Betty has been touring Italy for the past month and a half, longer if you include all their preparation for the trip, but today there is a pause in the travelogue for a shot at the volks back home.
Even on holiday on the other side of the globe and more than 2,000 years in the past, there's no hiding place, and no way for a sensible person to avoid the world.
And to deliberately turn your back on the world is both a radical political statement and an acceptance of whatever the world chooses to do to you.
Reality will find you.
Even Peace Corps volunteers, deep in the wilds of wherever, no longer live the isolated lives they did a generation ago: They Skype with friends and family back home and have the ability to follow along with world events, sometimes with better connectivity than they'd have back here.
Passivity is only a blindfold, not an armor.
The last 24 hours have been intense, and perhaps Tom Toles says all that can be said for the moment about the tax plan, which was voted upon not only without open debate but without most Senators knowing what was in it.
Rightwingers have compared this to Nancy Pelosi's famous statement about the ACA, that you would have to put it in action to see how it worked, but that's at best ignorant and at worst deliberately dishonest: Pelosi was saying that the complexity of the ACA was hard to explain, not that its proponents (and opponents) didn't know what was in it.
The impact of the new law will unfold fairly slowly, although, as Andy Marlette notes, it's already clear that, for those of us over 65, the increase in the standard deduction is all but cancelled out by the loss of the additional deduction for older Americans, while cuts in other programs hardly bode well for our future.
The rest of you will figure it out eventually, maybe, probably, I hope.
But I've seen, for instance, dire predictions of people dying of cancer because of changes, and they seem, for now, like guesswork, because the specifics depend on whether the House version or the Senate version prevails.
Also, some of the numbers being thrown around include people who, assuming they will not be required to enroll in the ACA, will face cancer without insurance.
My suspicion is that they'll get some kind of treatment, and it will cost taxpayers more than the ACA subsidies would have.
Bottom Line: It's not to soon to say that the GOP has served their donors and not their constituents.
But we'll have to wait to assess actual damages.
At the same time, news broke that Michael Flynn was, as suspected, cooperating with Mueller's investigation, and John Cole captures the mood in which the Leader of the Free World responded by confessing to obstruction of justice.
Experienced election law people have been saying for months that, if a foreign government approached a campaign with an offer of help, the correct, obvious and standard move was to alert the FBI.
Not to take a meeting, and not to lie to the FBI about it.
And not to lie to the FBI and then cover it up.
Maybe I'm too cynical, but I like Clay Bennett's take.

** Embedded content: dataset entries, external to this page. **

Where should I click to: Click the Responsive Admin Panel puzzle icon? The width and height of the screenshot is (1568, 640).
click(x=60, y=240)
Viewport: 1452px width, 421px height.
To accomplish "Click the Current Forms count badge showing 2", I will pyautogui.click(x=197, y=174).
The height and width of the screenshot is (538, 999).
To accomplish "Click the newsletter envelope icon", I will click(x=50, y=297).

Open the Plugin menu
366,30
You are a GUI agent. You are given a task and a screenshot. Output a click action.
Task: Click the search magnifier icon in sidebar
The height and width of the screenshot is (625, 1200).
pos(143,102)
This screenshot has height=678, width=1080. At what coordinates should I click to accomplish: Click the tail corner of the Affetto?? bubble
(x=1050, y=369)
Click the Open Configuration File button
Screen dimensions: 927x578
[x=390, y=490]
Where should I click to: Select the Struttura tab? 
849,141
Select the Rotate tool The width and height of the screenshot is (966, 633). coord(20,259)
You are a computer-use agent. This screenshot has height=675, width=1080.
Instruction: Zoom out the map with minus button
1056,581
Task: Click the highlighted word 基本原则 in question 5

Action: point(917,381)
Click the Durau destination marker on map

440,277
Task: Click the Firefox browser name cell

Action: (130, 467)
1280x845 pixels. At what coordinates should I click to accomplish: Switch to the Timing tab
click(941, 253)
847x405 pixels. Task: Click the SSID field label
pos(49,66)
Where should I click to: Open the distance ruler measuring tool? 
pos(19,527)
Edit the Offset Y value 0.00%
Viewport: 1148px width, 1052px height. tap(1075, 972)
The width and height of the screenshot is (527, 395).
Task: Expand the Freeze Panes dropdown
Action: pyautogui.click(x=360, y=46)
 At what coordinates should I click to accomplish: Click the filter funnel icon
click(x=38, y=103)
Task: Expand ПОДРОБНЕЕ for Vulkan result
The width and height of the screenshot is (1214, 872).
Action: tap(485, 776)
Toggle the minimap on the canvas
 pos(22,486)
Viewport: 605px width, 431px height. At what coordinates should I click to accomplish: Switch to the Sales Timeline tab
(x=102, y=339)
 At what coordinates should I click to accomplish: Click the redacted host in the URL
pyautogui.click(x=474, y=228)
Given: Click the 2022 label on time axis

Things which would bring down a house of cards in a functioning democracy may not budge this one.
I've been wrong before, but, for all the efforts of John McLaughlin (as noted in this book) and the rest, the GOP had only begun to play the Silent Majority. It's not so much that Nixon didn't have their support, because he did.
But those who rely upon inciting the mob didn't own the entire party. Yet.
That mob is already breaching the walls of the First Amendment. A month ago, David Horsey had the nerve to say that, while most of Trump's female hires seem to be supermodels, Sarah Huckabee Sanders is a very normal-looking person, whom he likened to a "slightly chunky soccer mom."
Breibart and the rest could not refute the remainder of Horsey's thesis, that Sanders is a valuable member of the Trump team because she will steadfastly lie on his behalf, so they launched a troll attack on the LA Times over this alleged "fat shaming."
Horsey has not filed a cartoon at the Times since. I do not know who decided that was a necessary response.
Now a smaller group of trolls are attacking Jack Ohman, screaming "fat shaming!" because he depicted Sarah Huckabee Sanders as looking like Sarah Huckabee Sanders.
Which makes you wonder who is actually ashamed of her physical appearance but mostly makes you wonder why nobody attacks either cartoonist for calling her a liar.
That said, let's not assume only the lunatic right is intent on shutting down unwelcome insights.
The New York Times has come under attack from the left -- including in this Brian McFadden cartoon -- for an article in which an American nazi was portrayed as otherwise relatively normal.
That second Times piece quoted Mother Jones writer Shane Bauer, with whom I agree.
And I'd add that I hate cancer, but I'm alive because people studied how those tumors work, and there is also a lot of research into how fires start and spread because simply hating their destruction does nothing to stop them.
Which is a clever segue because today's Non Sequitur is an appeal for aid in the Northern California fires, and there will also be a fundraising event at the Schulz Museum this coming Saturday, including Friend of the Blog Brian Fies as well as Dave Eggers, Christopher Moore, Stephan Pastis, Raina Telgemeier, and Judd Winick.